The outer office was deserted except for Dave, crouched over his desk, telephone to ear. He raised his head and gave me a thumbs-up as I walked through. There was a sheet of A4 on my desk with a message on it to ring DJ Roberts, timed at eleven seventeen, with a number I didn't recognise. I was staring at it when Dave ambled in.
"Seen this?" I said, waving the page before his eyes.
"Yeah. One of the girls brought it in and I had a quick look. DJ's the son, isn't he?"
"Mmm. Wonder what he wants?"
"Give him a ring."
"First things first. How've you gone on?"
"Pretty good," he said, settling on to the spare chair and smoothing a sheet of paper on the desk. "Listen to this. Melissa Frances Youngman was born in Anlaby Maternity Home on New Year's Day 1951. She attended Cathedral Grammar School, Beverley, where she became head girl and passed ten O levels and four A levels. I spoke to the school secretary, she was very helpful. Melissa passed her driving test in 1968 but has never registered a motor vehicle."
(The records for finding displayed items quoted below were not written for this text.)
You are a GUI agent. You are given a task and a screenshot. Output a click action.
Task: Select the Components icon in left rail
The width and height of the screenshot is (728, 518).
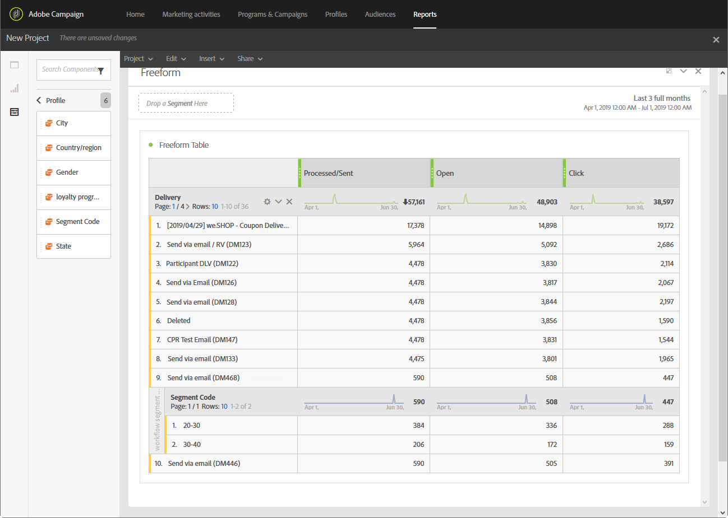pos(15,112)
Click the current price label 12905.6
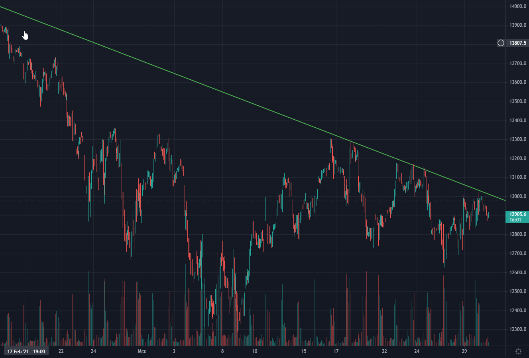 [x=517, y=214]
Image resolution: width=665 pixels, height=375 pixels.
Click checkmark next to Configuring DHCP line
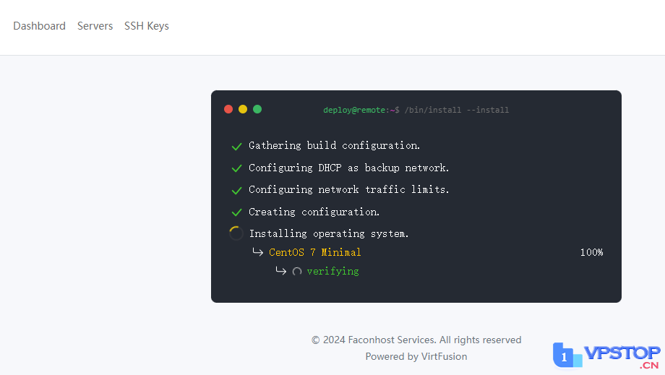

"Probably given driving lessons for doing so well at school," I suggested.
"If that's a dig then I resent it," he snarled.
"Sorry."
"I should think so. In 1969 she enrolled at Essex University to study palaeontology and her mother died shortly afterwards, in August 1970.
She was only forty-two."
"Did you find cause of death?"
"Accidental overdose."
"That must have been unsettling for Melissa."
"It must, mustn't it? Her father, incidentally, died in 1995. Melissa only did one year at Essex, but there's a note on her record to say she applied to Edinburgh and the Sorbonne for a place there. That's in Paris." He spun the sheet of paper round and pushed it towards me, so I could read his notes for myself.
"I thought it was in Scotland," I said, but he ignored me. 1969, Essex, I thought. Then Edinburgh or the Sorbonne, and Leeds in 1975 or 1974. "It looks as if she decided to become a professional student," I declared, adding: "I wonder what her influences were? Why would a small-town girl like that, with a decent intellect, dye her hair purple back in those days, when it was considered pretty outrageous?"
Dave said: "I'm only a couple of years older than her and when I was at school loads of the kids had their heads dyed purple."
"That was by the Nit Lady," I reminded him. "You had to have a dose of malt every day, too, for rickets."
"No, we had some white powder for them."
"Rickets, not crickets. So what do you think?"
"What do I think?"
"Mmm."
"I think you want me to start all over again at Edinburgh University and the Sorbonne, but you want me to volunteer because you daren't ask me yourself."
"That's about it," I admitted. "Man with dog never has to barV "I might have to recruit Sophie's help again with the Sorbonne.
Sheparlais better French than me."
"So do Interpol," I suggested.
He nodded his agreement. "Why didn't I think of that?"
"There's one thing we could check," I said.
"I know! I know! I hadn't forgotten. Has she any form? I'll do it now." He stood up and went out into the big office, where one or two of the others had returned from wherever they'd been. I looked at my piled-up in-tray, grimaced, and reached for the top item. It was a report predicting the benefits of synchronised traffic lights on road congestion in the town centre. I ticked my name on the distribution list and slung it in the out-tray. If only they could all be so simple.